→ **PROBLEM STATEMENT**
Retype each of the items below word for word.

+++ RECORDS PROVIDED +++

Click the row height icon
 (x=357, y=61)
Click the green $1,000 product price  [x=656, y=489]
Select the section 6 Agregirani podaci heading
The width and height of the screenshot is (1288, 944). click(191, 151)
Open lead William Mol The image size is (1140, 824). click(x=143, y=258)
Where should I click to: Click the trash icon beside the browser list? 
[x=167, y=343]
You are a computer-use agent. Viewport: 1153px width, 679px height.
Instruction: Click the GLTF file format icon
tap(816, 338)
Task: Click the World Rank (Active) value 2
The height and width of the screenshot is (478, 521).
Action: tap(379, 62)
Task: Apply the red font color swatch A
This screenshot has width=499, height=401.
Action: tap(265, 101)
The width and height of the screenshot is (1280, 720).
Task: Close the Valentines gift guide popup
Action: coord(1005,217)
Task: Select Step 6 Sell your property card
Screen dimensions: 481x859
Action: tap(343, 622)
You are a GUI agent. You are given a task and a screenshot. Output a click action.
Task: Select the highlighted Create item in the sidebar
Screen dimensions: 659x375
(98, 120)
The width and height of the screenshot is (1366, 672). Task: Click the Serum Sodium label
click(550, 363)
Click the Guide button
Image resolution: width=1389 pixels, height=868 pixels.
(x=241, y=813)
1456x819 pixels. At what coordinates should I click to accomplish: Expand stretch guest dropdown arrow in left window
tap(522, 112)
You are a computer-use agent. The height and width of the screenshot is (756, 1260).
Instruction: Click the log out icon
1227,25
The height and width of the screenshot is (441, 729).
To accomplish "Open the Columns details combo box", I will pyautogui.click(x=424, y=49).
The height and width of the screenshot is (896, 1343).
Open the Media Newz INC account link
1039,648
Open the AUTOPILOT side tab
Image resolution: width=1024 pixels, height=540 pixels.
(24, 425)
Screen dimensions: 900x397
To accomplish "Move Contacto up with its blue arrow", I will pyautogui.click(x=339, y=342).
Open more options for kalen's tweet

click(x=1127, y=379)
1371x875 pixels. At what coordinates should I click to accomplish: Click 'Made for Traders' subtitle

+++

→ **SOLUTION FOR THIS TASK**
Click the row height icon
 (x=357, y=61)
Click the green $1,000 product price  [x=656, y=489]
Select the section 6 Agregirani podaci heading
The width and height of the screenshot is (1288, 944). click(191, 151)
Open lead William Mol The image size is (1140, 824). click(x=143, y=258)
Where should I click to: Click the trash icon beside the browser list? 
[x=167, y=343]
You are a computer-use agent. Viewport: 1153px width, 679px height.
Instruction: Click the GLTF file format icon
tap(816, 338)
Task: Click the World Rank (Active) value 2
The height and width of the screenshot is (478, 521).
Action: tap(379, 62)
Task: Apply the red font color swatch A
This screenshot has width=499, height=401.
Action: tap(265, 101)
The width and height of the screenshot is (1280, 720).
Task: Close the Valentines gift guide popup
Action: coord(1005,217)
Task: Select Step 6 Sell your property card
Screen dimensions: 481x859
Action: tap(343, 622)
You are a GUI agent. You are given a task and a screenshot. Output a click action.
Task: Select the highlighted Create item in the sidebar
Screen dimensions: 659x375
(98, 120)
The width and height of the screenshot is (1366, 672). Task: Click the Serum Sodium label
click(550, 363)
Click the Guide button
Image resolution: width=1389 pixels, height=868 pixels.
(x=241, y=813)
1456x819 pixels. At what coordinates should I click to accomplish: Expand stretch guest dropdown arrow in left window
tap(522, 112)
You are a computer-use agent. The height and width of the screenshot is (756, 1260).
Instruction: Click the log out icon
1227,25
The height and width of the screenshot is (441, 729).
To accomplish "Open the Columns details combo box", I will pyautogui.click(x=424, y=49).
The height and width of the screenshot is (896, 1343).
Open the Media Newz INC account link
1039,648
Open the AUTOPILOT side tab
Image resolution: width=1024 pixels, height=540 pixels.
(24, 425)
Screen dimensions: 900x397
To accomplish "Move Contacto up with its blue arrow", I will pyautogui.click(x=339, y=342).
Open more options for kalen's tweet

click(x=1127, y=379)
1371x875 pixels. At what coordinates should I click to accomplish: Click 'Made for Traders' subtitle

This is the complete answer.